Exercise objective: With the pictures excluded, output only the lines from the one containing "This screenshot has width=1075, height=1086." through the last line of the entries, unchanged.
START Input
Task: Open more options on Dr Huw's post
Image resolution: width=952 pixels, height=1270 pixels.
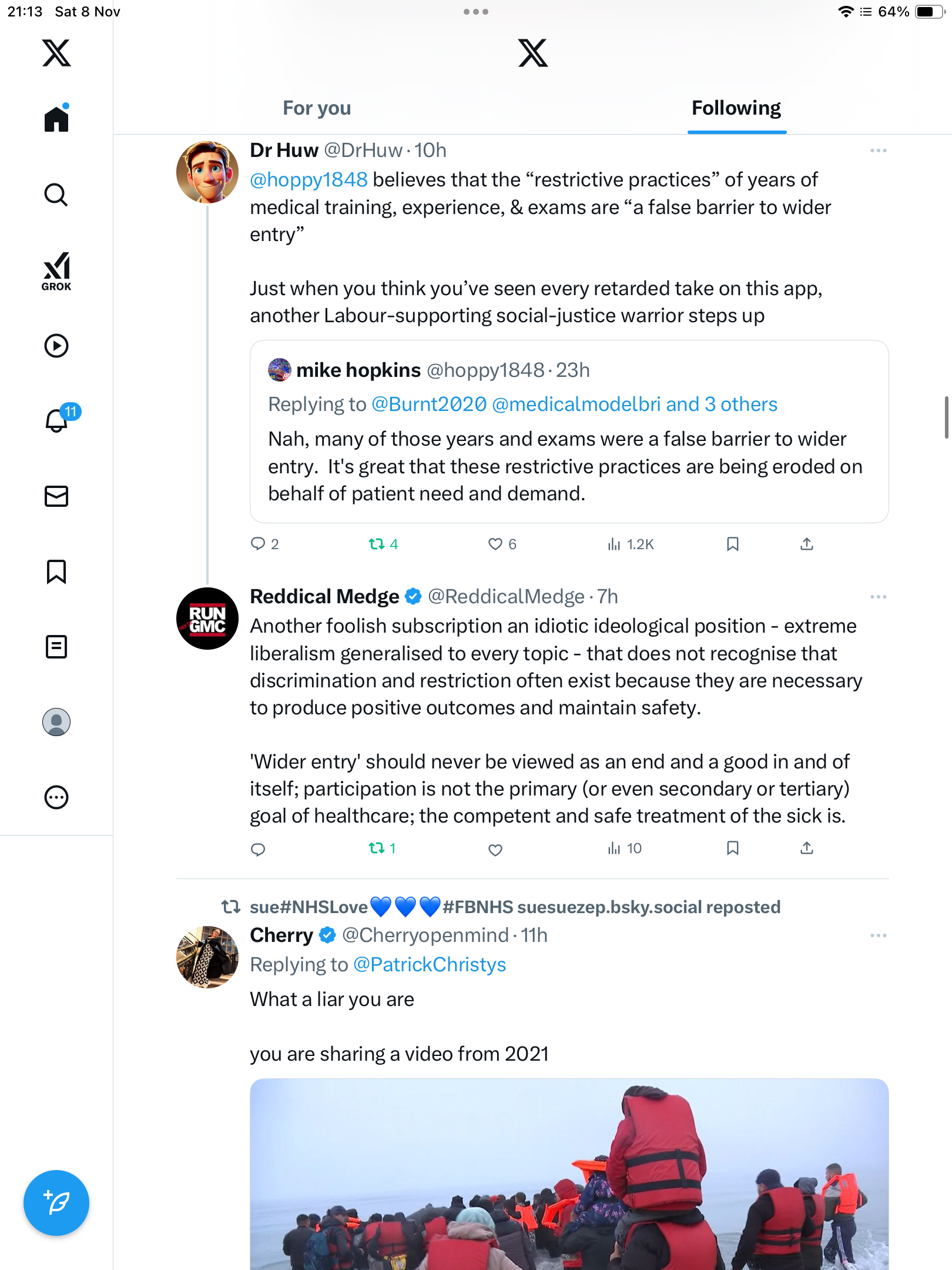Action: (x=878, y=151)
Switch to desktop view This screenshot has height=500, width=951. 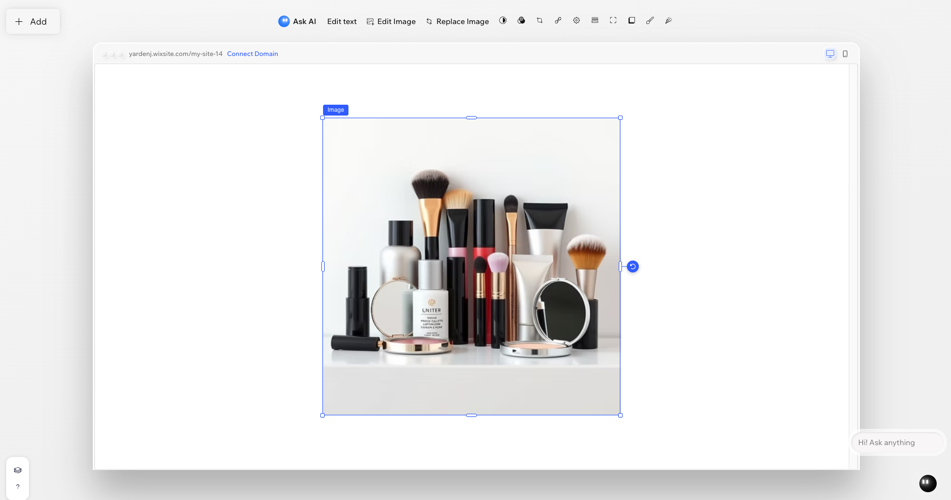click(830, 54)
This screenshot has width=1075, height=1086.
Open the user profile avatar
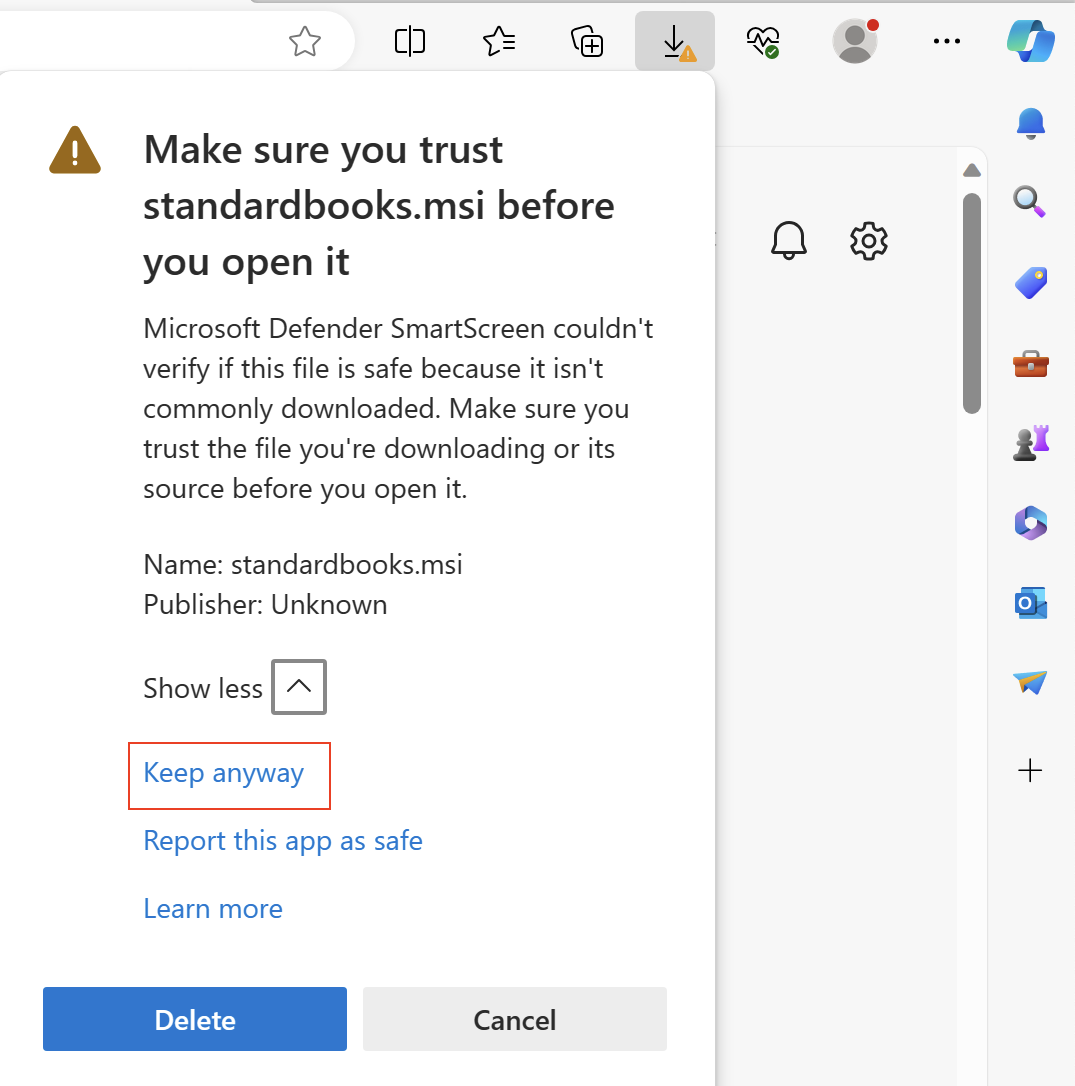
END Input
Written response:
This screenshot has width=1075, height=1086.
Open the user profile avatar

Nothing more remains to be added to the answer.